Operasyonun 19 Aralık 2000 tarihinde saat 05:00'te 20 cezaevinde başladığını söyleyen Aydın, ifadesinde şunları söyledi:
"18 adet cezaevinde operasyon saat 11:00 civarında başarıyla sonuçlandı. Ancak Bayrampaşa ve Çanakkale cezaevlerinde 4. güne kadar devam etti. Operasyonların sonunda Bayrampaşa Cezaevi'nde yapılan aramada, kaleşnikof, tabanca, av tüfekleri, boru tipi bombalar vardı, hatta mahkumlar burada muhabere merkezi dahi kurmuşlar. Dışarıyla çok rahat haberleşebiliyorlarmış. Çanakkale Cezaevi'nde örgüt mensubu mahkumlar ve tutuklular çok şiddetli direnç gösterdiler. Hatta yoğun bir yangın çıkardılar. Diğer mahkumların ölümüne sebep oldular. Cezaevine doğal olarak basın mensubu alınmadığından operasyon sırasında ve sonrasındaki video görüntüleri jandarma personeli kayıt altına almıştı. Ve bu görüntüler daha sonradan tüm televizyonlara dağıtıldı. Yapılan operasyon sürecinde ve sonunda hiçbir jandarma personeli hukuka ve anayasaya aykırı hareketi, tavrı ve davranışı olmadı."
"OPERASYON HUKUKA UYGUN"
Operasyonun hukuka uygun olarak yapıldığını söyleyen Aydın, "Ölen, yaralanan tutuklu ve mahkumlardan jandarma personeli ve diğer kamu görevlilerinin sorumluluğu bulunmamaktadır. 2 şehidimiz oldu, bunlarda içeriden gelen ateş sonucu şehit oldular. İddianamede belirtildiği gibi mahkumlar direnç gösterirken, molotof koktelyli mutfak tüplerinden yapmış oldukları alev makineleri, elektrikli ısıtıcıların tel ve plastiklerinden yapmış oldukları yay, oklar ile saldırdılar. Sonuç olarak hayata dönüş operasyonu yapılmak zorundaydı. Ve dediğim gibi hukuka uygun, insan haklarına saygılı şekilde yapıldı ve bitirildi" dedi
"ALİ AYDIN'IN MAHKEMEDE DİNLENMESİ GEREKİRDİ"

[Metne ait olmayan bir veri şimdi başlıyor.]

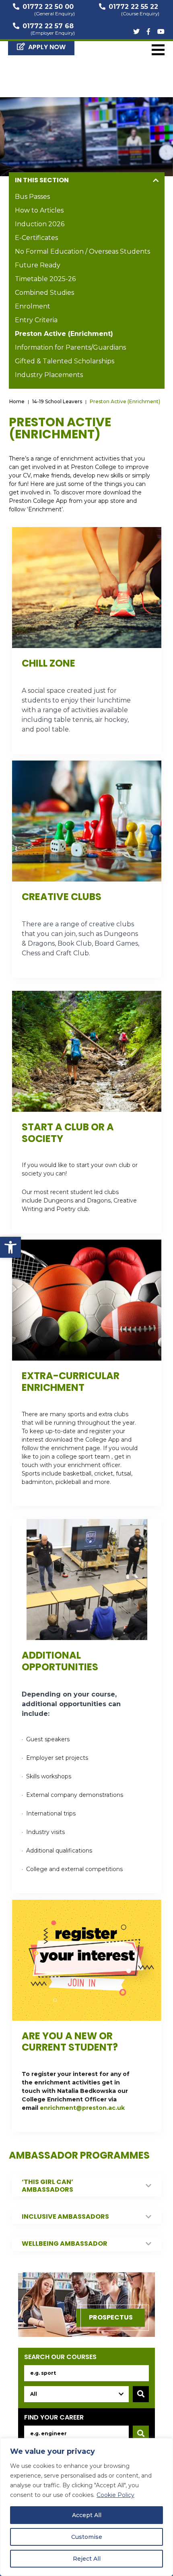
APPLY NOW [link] (47, 47)
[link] (10, 1247)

Müşteki avukatı Güçlü Sevimli, "Ali Aydın, bu olayda önemli bir kişi. Burada tanıklık yapması ve bizim ona sorularımızı yöneltmemiz gerekirdi. Ancak Ankara 31'nci Ağır Ceza Mahkemesi almış beyanını. O mahkeme dosyayı bile bilmiyor ne soracak ki. Operasyonun planlanmasında yer alan birkaç kişiden bir tanesi. SEGBİS yoluyla duruşmaya bağlanıp dinlenilmesini ve sorularımızı kendisine yöneltmemizi talep ediyoruz. Bu kişi dinlenilmeden yargılama bitemez" diye konuştu.

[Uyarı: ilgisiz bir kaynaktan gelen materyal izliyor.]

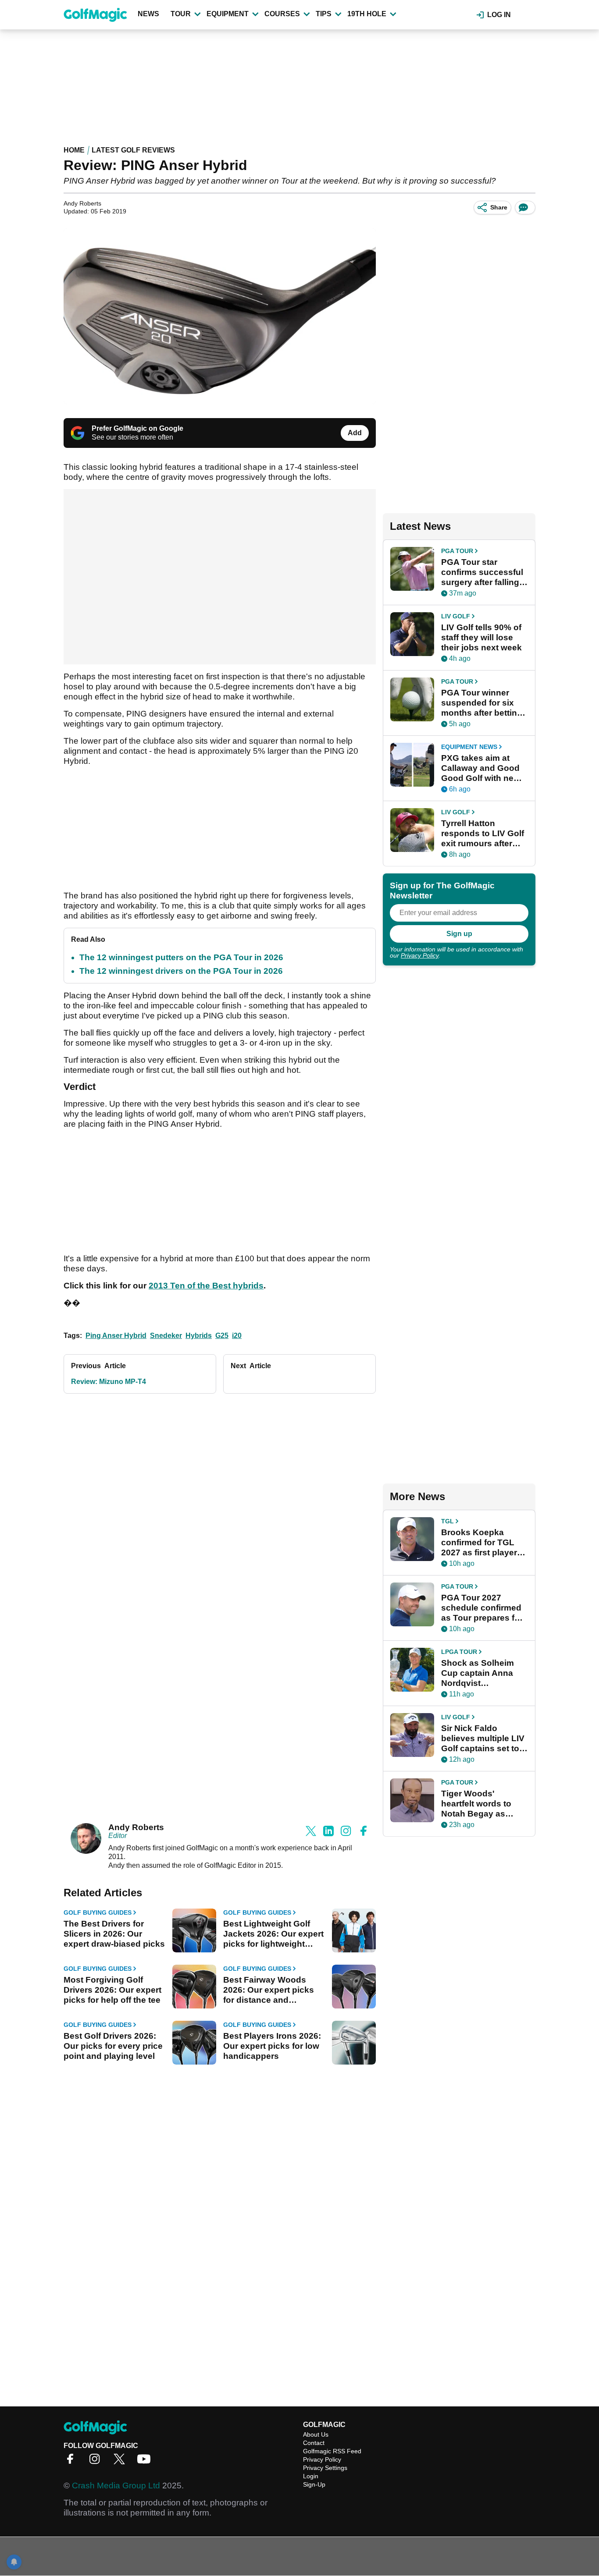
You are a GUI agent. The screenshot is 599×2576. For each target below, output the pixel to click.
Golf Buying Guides (98, 1912)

Mahkeme Ali Aydın vekilinin mahkemeye sunduğu dilekçesi doğrultusunda tanığın özel koruma statüsünde bulunduğu, açık hedef haline getirilmeyecek şekilde tanık olarak dinlenmesi talebi de gözetilerek müşteki ve sanık müdafilerine bu tanığa sorulmasını istedikleri tüm soruları açıkça dilekçe ile bildirmelerini, daha sonra da uygun görülecek bir günde SEGBİS vasıtasıyla mahkeme heyetinin tanığın beyanını almasına karar verdi. Ayrıca, müşteki avukatının sahte tutanak tutulduğunu iddia ederek suç duyurusunda bulunması talebinin Cumhuriyet Savcılığı'na bildirilmesine hükmederek duruşmayı erteledi.